• Brief:
Copy every one of the following entries word for word, keeping each line as it stands.

• Exercise data:
—————

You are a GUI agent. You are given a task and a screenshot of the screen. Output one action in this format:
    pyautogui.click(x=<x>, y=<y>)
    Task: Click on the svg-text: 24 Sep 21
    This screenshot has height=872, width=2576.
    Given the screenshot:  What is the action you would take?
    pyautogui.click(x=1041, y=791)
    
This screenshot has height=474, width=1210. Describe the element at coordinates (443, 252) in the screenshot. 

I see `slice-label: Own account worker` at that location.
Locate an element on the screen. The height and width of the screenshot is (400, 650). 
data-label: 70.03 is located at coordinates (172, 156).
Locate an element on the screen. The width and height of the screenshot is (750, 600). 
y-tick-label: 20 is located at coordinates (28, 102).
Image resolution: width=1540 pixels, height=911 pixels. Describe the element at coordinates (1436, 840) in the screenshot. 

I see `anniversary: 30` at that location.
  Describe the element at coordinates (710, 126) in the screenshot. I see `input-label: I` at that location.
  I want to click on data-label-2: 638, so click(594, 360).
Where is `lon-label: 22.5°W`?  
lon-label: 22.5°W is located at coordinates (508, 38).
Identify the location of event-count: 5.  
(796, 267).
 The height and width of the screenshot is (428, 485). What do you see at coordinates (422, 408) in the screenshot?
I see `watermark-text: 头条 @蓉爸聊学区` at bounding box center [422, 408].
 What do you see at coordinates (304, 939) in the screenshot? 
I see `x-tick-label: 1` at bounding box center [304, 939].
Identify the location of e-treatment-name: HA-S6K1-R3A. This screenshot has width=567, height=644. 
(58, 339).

—————

• Exercise output:
You are a GUI agent. You are given a task and a screenshot of the screen. Output one action in this format:
    pyautogui.click(x=<x>, y=<y>)
    Task: Click on the svg-text: 24 Sep 21
    This screenshot has height=872, width=2576.
    Given the screenshot:  What is the action you would take?
    pyautogui.click(x=1041, y=791)
    
This screenshot has height=474, width=1210. Describe the element at coordinates (443, 252) in the screenshot. 

I see `slice-label: Own account worker` at that location.
Locate an element on the screen. The height and width of the screenshot is (400, 650). 
data-label: 70.03 is located at coordinates (172, 156).
Locate an element on the screen. The width and height of the screenshot is (750, 600). 
y-tick-label: 20 is located at coordinates (28, 102).
Image resolution: width=1540 pixels, height=911 pixels. Describe the element at coordinates (1436, 840) in the screenshot. 

I see `anniversary: 30` at that location.
  Describe the element at coordinates (710, 126) in the screenshot. I see `input-label: I` at that location.
  I want to click on data-label-2: 638, so click(594, 360).
Where is `lon-label: 22.5°W`?  
lon-label: 22.5°W is located at coordinates (508, 38).
Identify the location of event-count: 5.  
(796, 267).
 The height and width of the screenshot is (428, 485). What do you see at coordinates (422, 408) in the screenshot?
I see `watermark-text: 头条 @蓉爸聊学区` at bounding box center [422, 408].
 What do you see at coordinates (304, 939) in the screenshot? 
I see `x-tick-label: 1` at bounding box center [304, 939].
Identify the location of e-treatment-name: HA-S6K1-R3A. This screenshot has width=567, height=644. 
(58, 339).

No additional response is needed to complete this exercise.